It was Republican night at the DNC

PHILADELPHIA — Ronald Reagan was on the screen warning about the scourge of nuclear war. George H.W. Bush was featured on a video discussing the dangers global warming. A reference to John McCain triggered a standing ovation.

The penultimate day of the Democratic National Convention was mostly about party unity, as Vice President Joe Biden and President Obama made a closing pitch for Hillary Clinton and everyone in the coalition from the Michael Bloomberg center-left to the democratic socialist Bernie Sanders coalesced behind her.

But Wednesday was also the DNC’s Republican night. The last two GOP presidential nominees were favorably invoked from the convention floor. Mitt Romney was featured in a video explaining why he thought the party’s 2016 standard-bearer Donald Trump was unfit for the presidency. Trump’s comments questioning McCain’s status as a war hero were also panned.

“I served in the same Navy as John McCain,” thundered Admiral John Hutson. “I used to vote in the same party as John McCain. Donald, you’re not fit to polish John McCain’s boots!” The Democratic crowd that eight years ago might have booed the Arizona senator roared with approval.

Bloomberg, twelve years removed from appearing at a GOP convention in support of George W. Bush, also tried to speak to his former fellow Republicans. “I’ve been a Democrat, I’ve been a Republican, and I eventually became an independent because I don’t believe either party has a monopoly on good ideas or strong leadership,” he said.

After listing some problems with the Republican Party, Bloomberg told the DNC, “[M]any Democrats wrongly blame the private sector for our problems, and they stand in the way of action on education reform and deficit reduction.”

Throughout the night, Democratic speakers leveled attacks on Trump that could have been lifted from Marco Rubio. They said Trump was too admiring of dictators like Vladimir Putin and Saddam Hussein, they warned he was too eager to abandon our allies, they zinged him for suggesting the military was a “disaster,” they said his vision was too dark and pessimistic for an America that did not need to be made great again because it was already still great.

“American exceptionalism and greatness, shining city on hill, founding documents, etc. — they’re trying to take all our stuff,” tweeted National Review editor Rich Lowry.

Even Obama made his pitch to disgruntled Republicans, arguing that Trump was out of the mainstream for the party’s best traditions. He talked about the Republicans in the Kansas town where he grew up with his grandparents.

“They didn’t respect mean-spiritedness, or folks who were always looking for shortcuts in life,” he said. “Instead, they valued traits like honesty and hard work. Kindness and courtesy. Humility; responsibility; helping each other out. That’s what they believed in. True things. Things that last. The things we try to teach our kids.”

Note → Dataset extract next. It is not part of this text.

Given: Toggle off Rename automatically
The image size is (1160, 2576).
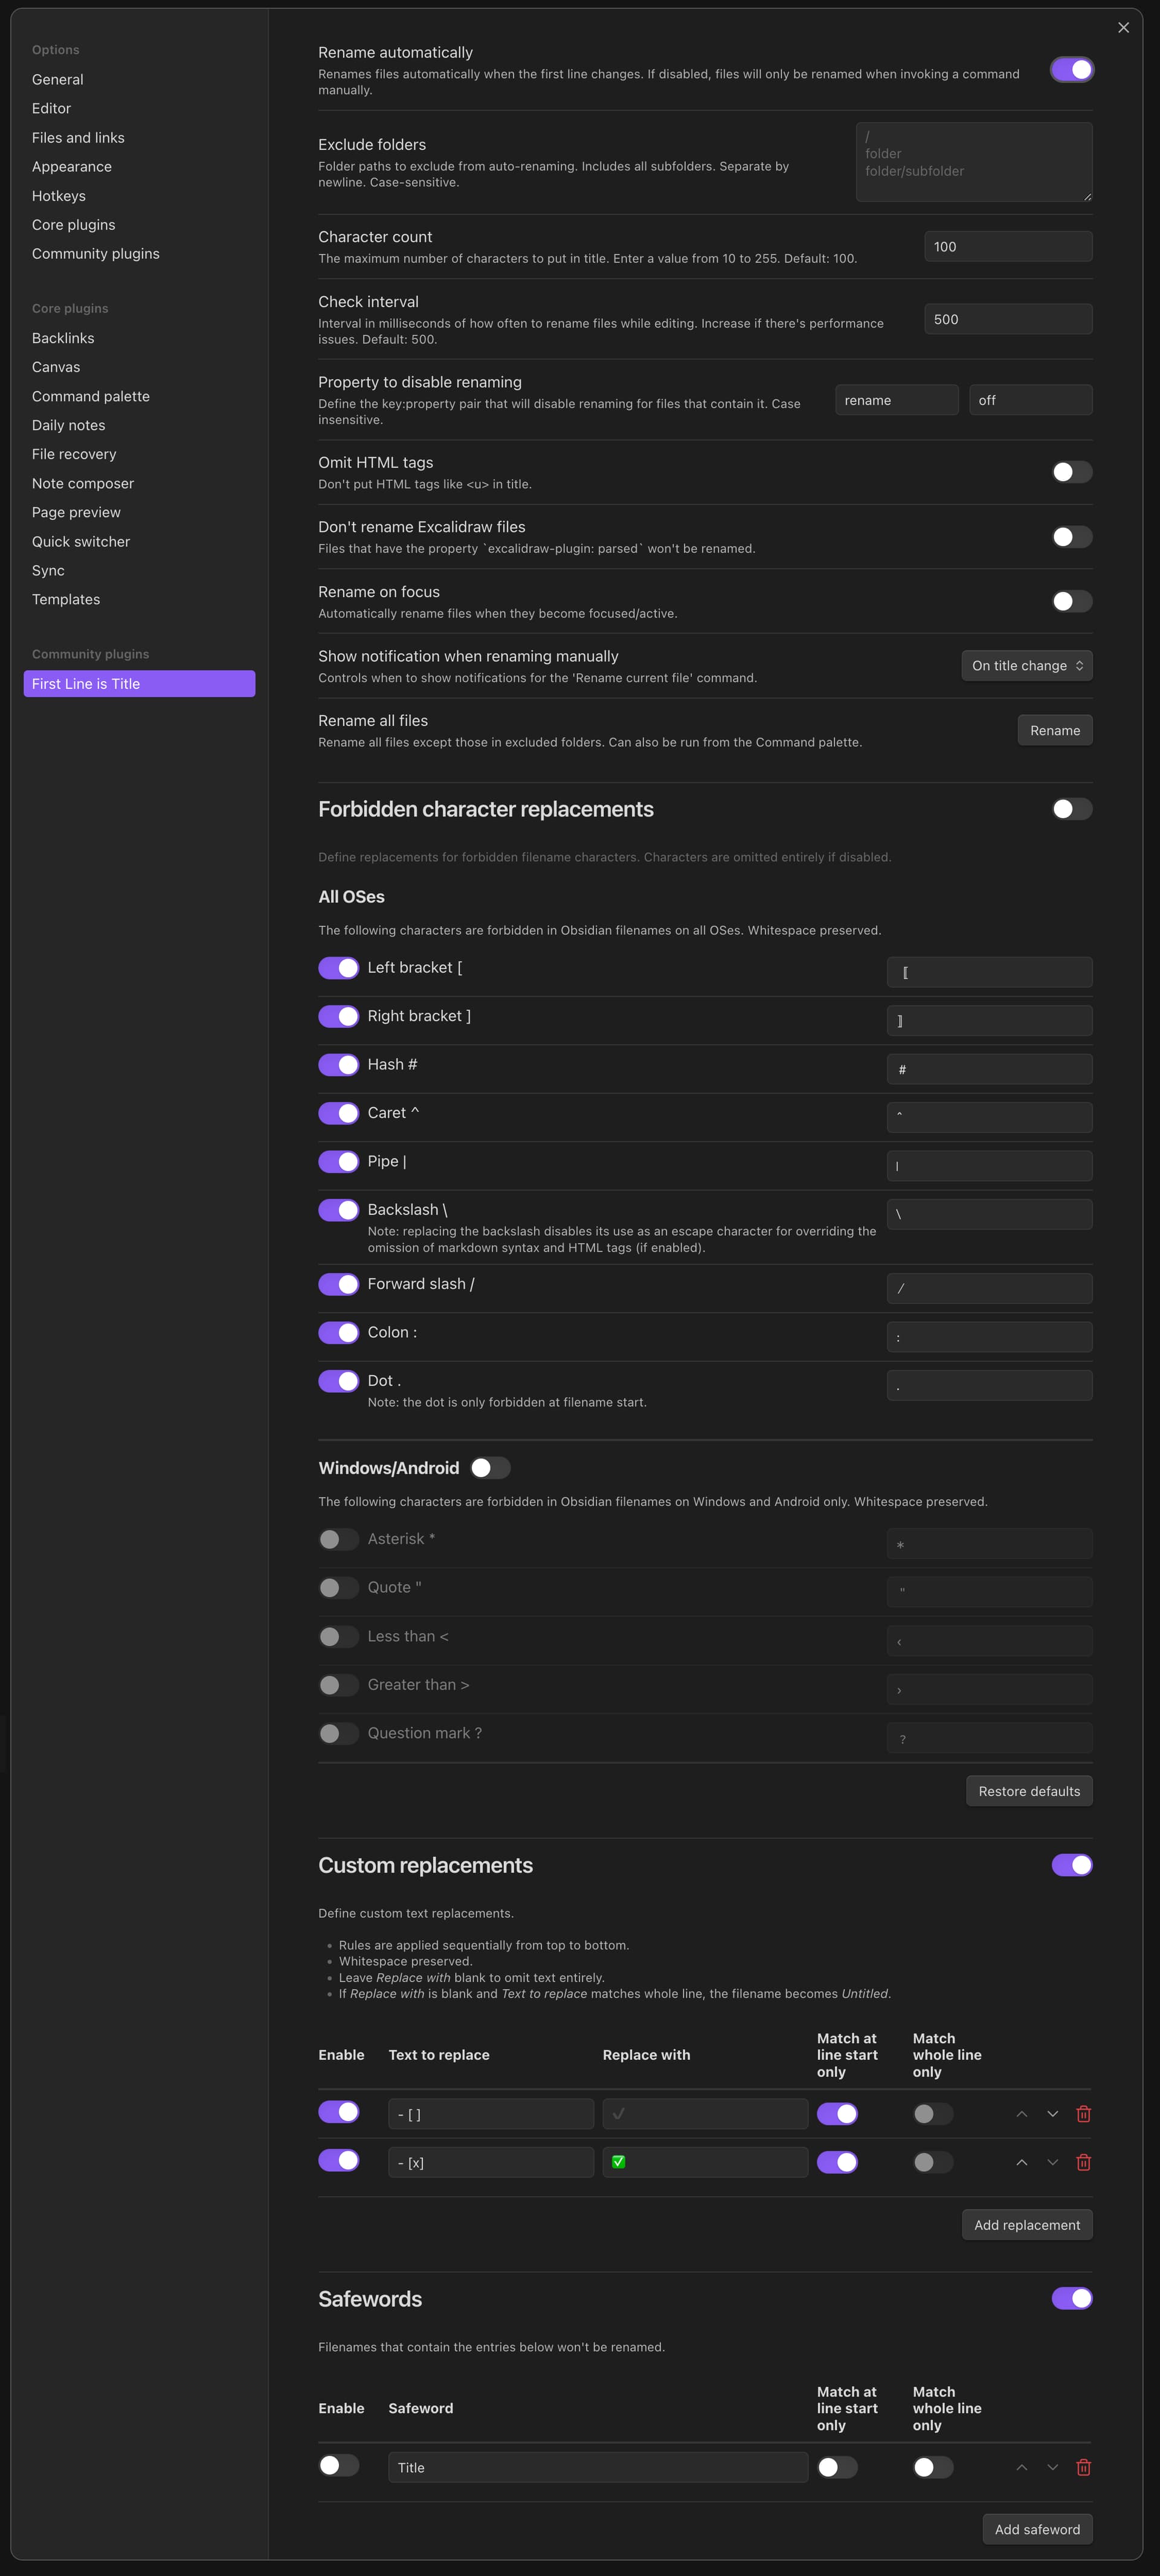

“Look, we Democrats have always had plenty of differences with the Republican Party, and there’s nothing wrong with that; it’s precisely this contest of ideas that pushes our country forward,” Obama declared. “But what we heard in Cleveland last week wasn’t particularly Republican — and it sure wasn’t conservative. What we heard was a deeply pessimistic vision of a country where we turn against each other, and turn away from the rest of the world.”

“Ronald Reagan called America ‘a shining city on a hill,'” Obama remarked. “Donald Trump calls it ‘a divided crime scene’ that only he can fix.”

It won’t be persuasive to the vast majority of Republicans who tuned Obama out a long time ago. But there were anti-Trump conservatives on social media who openly wished a Republican would talk the way the president did Wednesday night who appreciated the speech.

Now on Thursday it will be up to a former Goldwater girl who has since worked against the GOP for decades to convince wavering Republicans that Trump simply is not a normal presidential candidate.